Quem sou eu

Campinas, S. Paulo, Brazil
Historiador, Mestre em História Social (USP). Autor de "A presença oculta. Genealogia, identidade e cultura cristã-nova brasileira nos séculos XIX e XX": co-autor do "Dicionário Sefaradi de Sobrenomes / Dictionary of Sephardic Surnames" , "B.J. Duarte, caçador de imagens" e “Os primeiros judeus de S. Paulo - uma breve história contada através do Cemitério Israelita de Vila Mariana”.

quinta-feira, 24 de dezembro de 2009

O PAPEL ACEITA TUDO, MAS O AUTOR É RESPONSÁVEL


Pertenço a um gênero de portugueses / que depois de estar a Índia descoberta / Ficaram sem trabalho (...)”, escreveu Fernando Pessoa (1888-1935) no poema “Opiário” e isto se aplica também a mim. Daí que encontrar uma segunda opção profissional, fiz-me historiador. Para isto, além de uma formação acadêmica, li e pesquisei, escrevi bastante e publiquei pouco. Historiador é aquele que escreve textos históricos. História vem do grego histos ou histeron, passado. Nós historiadores, nos colocamos como testemunhas do passado. Ocupamos esta posição, por que nem sempre os que participam como protagonistas ativos da história, conseguem perceber realmente o que está acontecendo.
Só como exemplo, retiro do Diário de Leonid Ilitch Brejnev (1906-1982), Secretário-Geral do PC da URSS a sua descrição do dia quatro de junho de 1977:

Não fui a nenhum lugar, não telefonei a ninguém e ninguém me telefonou. Lavaram-me a cabeça e me fizeram a barba”.

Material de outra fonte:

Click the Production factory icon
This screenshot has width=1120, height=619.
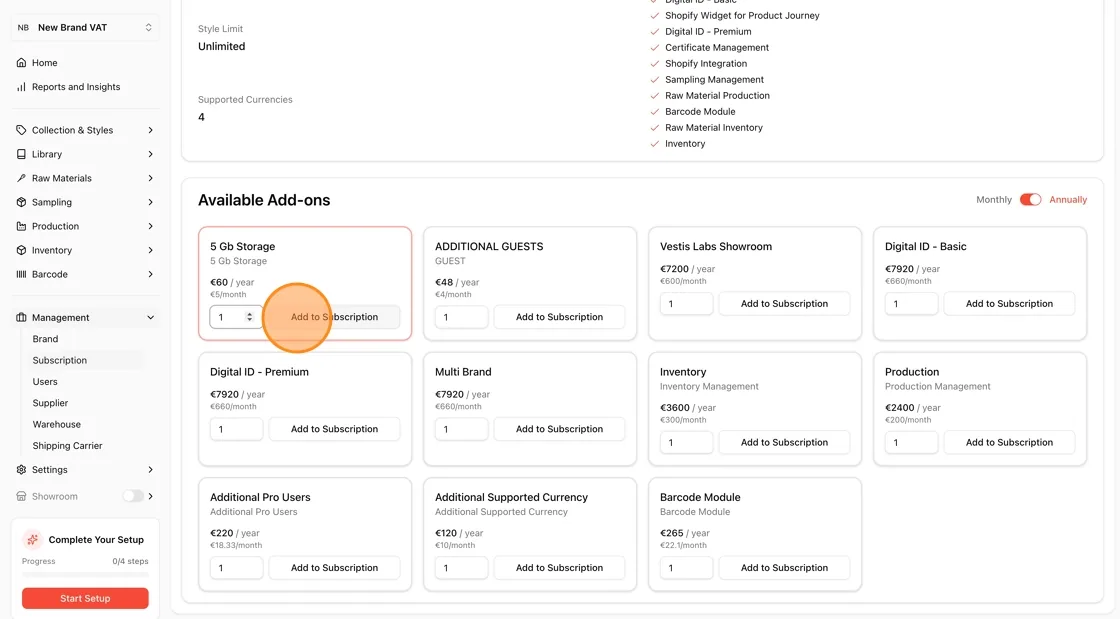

Há regras claras para se escrever História. Não usamos a criatividade como os romancistas e os poetas, criatividade para o historiador é encontrar novas fontes, além das já tradicionais e retirar delas o máximo de informações para a construção de seu texto. O historiador Jerry Dávila descobriu a exclusão dos professores negros na docência carioca ao analisar fotografias reunidas pela prefeitura local. Cuide de sua linguagem gramatical, escreva simples, sem rodeios ou neologismos. Seja o autor (responsável), mesmo com o risco da censura, escreva o que você concluiu e não o que está concluído pelos outros. Parece banal, mas confira as datas, a grafia correta dos nomes próprios e nunca use a frase alheia como sua, pois você estará sendo auditado por toda a vida, uma vez publicado o seu texto ele fará parte de você e você será sempre cobrado por seus erros e acertos.
A profissão de historiador é perigosa, e eu não penso no diabetes que acomete os sedentários, mas na reação de alguns leitores contrariados; o historiador argentino José Ignácio Garcia Hamilton, por ter afirmado que o general San Martín (1778-1850) era de origem indígena, foi espancado várias vezes e terminou violentado em Mendoza no ano 2000. Outras vezes o historiador não resiste a verdade encontrada, como a americana Iris Chang (1968-2004), que ao pesquisar o massacre japonês perpetrado em Nanking, atormentada pela descoberta macabra, suicidou-se. Mesmo com todos estes perigos nada se compara ao prazer de se ver autor de um texto, que o levará sempre para um futuro desconhecido, neste processo de restauração do mundo (tikkun olam).